Government projection report confirms Germany clearly off-track from 2030 climate target

Clean Energy Wire

Germany’s emissions reduction efforts will not be sufficient for achieving the country’s climate targets, the government’s 2021 Projection Report has found. The report, compiled by the Institute for Applied Ecology (Öko-Institut), confirmed an earlier draft released in August, which predicted that emissions in Germany would fall by 49 percent by 2030 and by 67 percent by 2040 compared to 1990 levels. The climate targets stipulate a reduction of 65 percent and 88 percent, respectively. “Germany would thus miss its climate targets in the next two decades if no additional measures are taken,” the Öko-Institut concluded. The report took all measures into consideration that had been taken until the end of August 2020. The energy sector would contribute the largest emissions reduction in the next years, the institute said, thanks to the phase-out of coal power, more renewable energy installations and rising carbon prices in the European trading system ETS. Greenhouse gas emissions in the sector are projected to fall to 193 million tonnes of CO2-equivalent by the end of the decade and 75 million tonnes by 2040, thereby exceeding the sectoral target. More efficient buildings and the shift to electric cars would further contribute to emissions reduction, albeit at a much lower scale. Building sector emissions reduction would fall short by about 11 percentage points by 2030 (57% reduction of 68%) and transport emissions reduction even by 25 percentage points (23% instead of 48%). Industry emissions are expected to fall by 45 percent instead of 58 percent by 2030. “The report clearly shows that the existing instruments have to be developed further and new ones introduced as well,” said Ralph Harthan, researcher at the Öko-Institut. Germany’s environment ministry (BMU) had said the 2021 projection report’s conclusiveness would be very “limited,” as many additional measures had been taken in the meantime.

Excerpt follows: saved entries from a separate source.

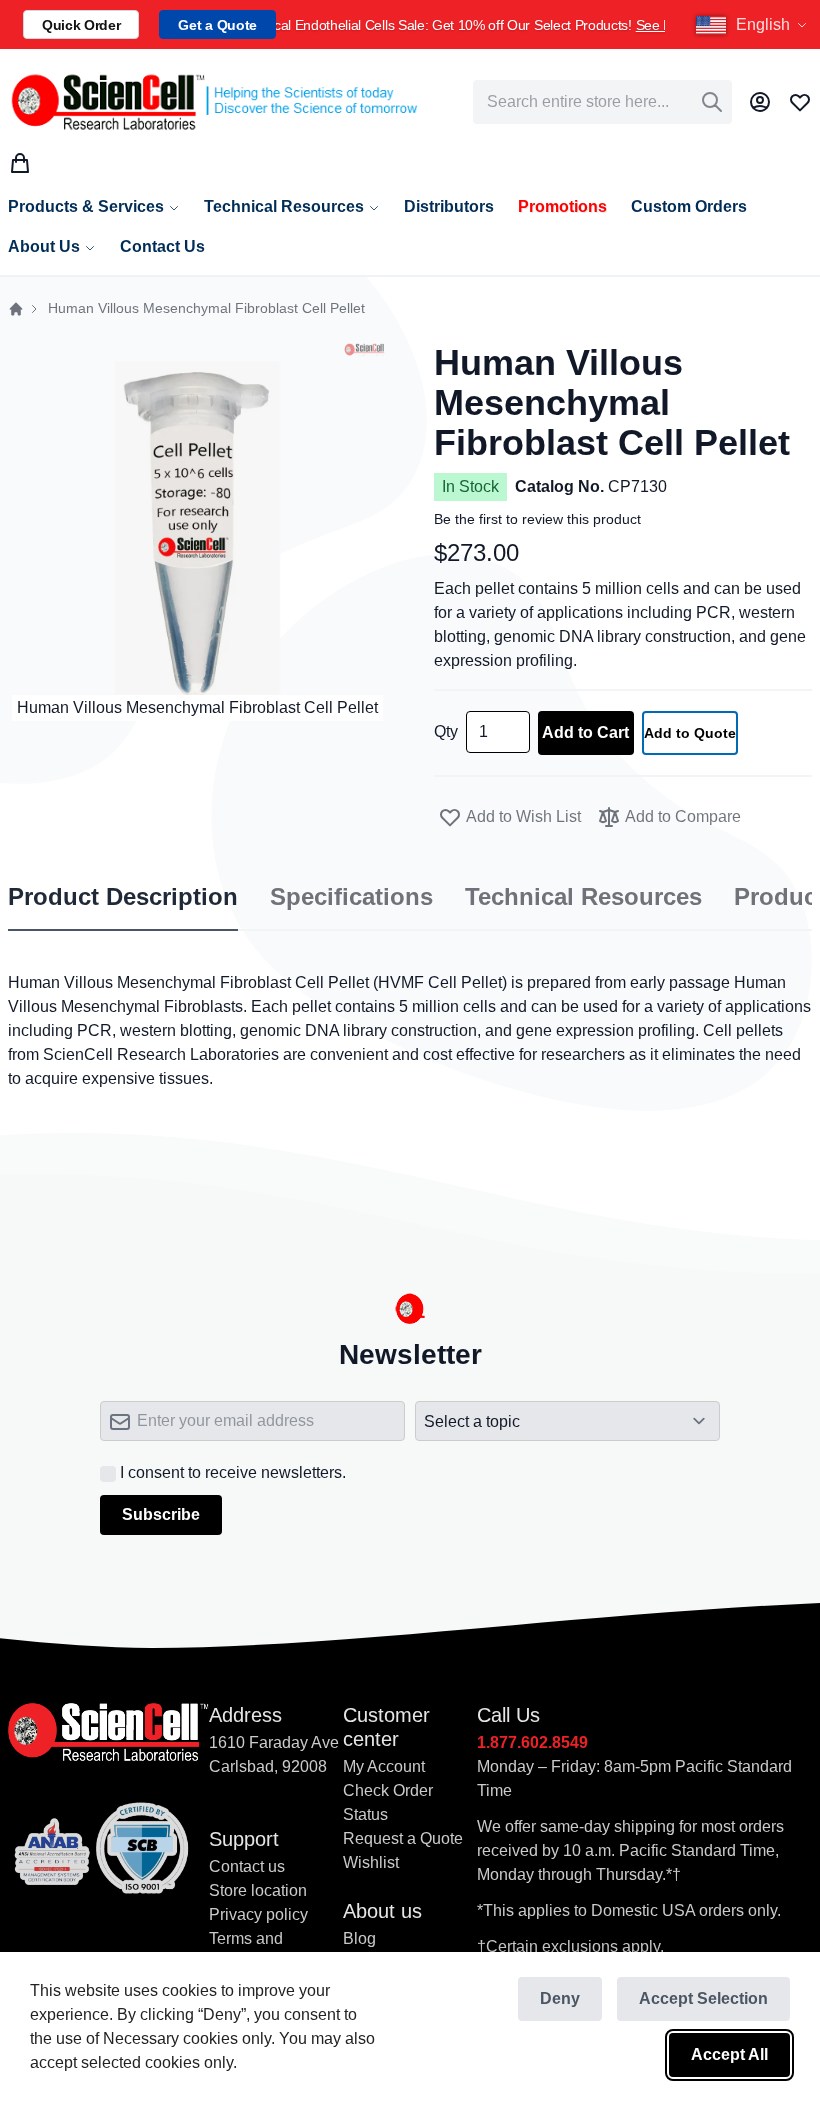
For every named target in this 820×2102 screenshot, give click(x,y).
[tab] (123, 898)
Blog (359, 1938)
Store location (258, 1890)
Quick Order (81, 25)
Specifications (351, 897)
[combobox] (602, 102)
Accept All (729, 2054)
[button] (754, 25)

The projection report is likely to feed into the coalition negotiations of the Social Democrats (SPD), the Green Party and the Free Democrats (FDP), who plan to start formal talks on forming a so-called “traffic light coalition” in the coming days. While the report included measures taken in Germany’s 2030 Climate Action Programme and in the coronavirus recovery package, it did not factor in a landmark ruling by the country’s constitutional court in 2021 that the government must set binding emissions reduction targets. It also largely omitted the fast rise in ETS prices in recent months, although the institute added that the target will remain out of reach even at much higher emissions allowance prices.